### YOUR GOAL
Please take the lines from the one holding "Viewport: 2044px width, 1284px" through the one holding "Open the 0,9-1,4 surf height cell" in the data below and copy them exactly.

--- START ---

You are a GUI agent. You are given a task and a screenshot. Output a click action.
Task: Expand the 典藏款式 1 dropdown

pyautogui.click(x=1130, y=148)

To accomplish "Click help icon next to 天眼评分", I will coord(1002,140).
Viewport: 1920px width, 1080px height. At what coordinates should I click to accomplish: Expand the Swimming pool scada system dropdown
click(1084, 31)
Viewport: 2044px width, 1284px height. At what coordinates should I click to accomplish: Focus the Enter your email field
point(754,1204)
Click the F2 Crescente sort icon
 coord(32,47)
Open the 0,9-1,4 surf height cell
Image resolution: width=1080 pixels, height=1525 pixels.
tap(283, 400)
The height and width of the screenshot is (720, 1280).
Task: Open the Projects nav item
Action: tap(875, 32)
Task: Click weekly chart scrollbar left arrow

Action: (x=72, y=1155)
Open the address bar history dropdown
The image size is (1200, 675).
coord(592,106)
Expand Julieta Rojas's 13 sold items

--- END ---

### SOLVED PROBLEM
Viewport: 2044px width, 1284px height. At what coordinates should I click to accomplish: Focus the Enter your email field
point(754,1204)
Click the F2 Crescente sort icon
 coord(32,47)
Open the 0,9-1,4 surf height cell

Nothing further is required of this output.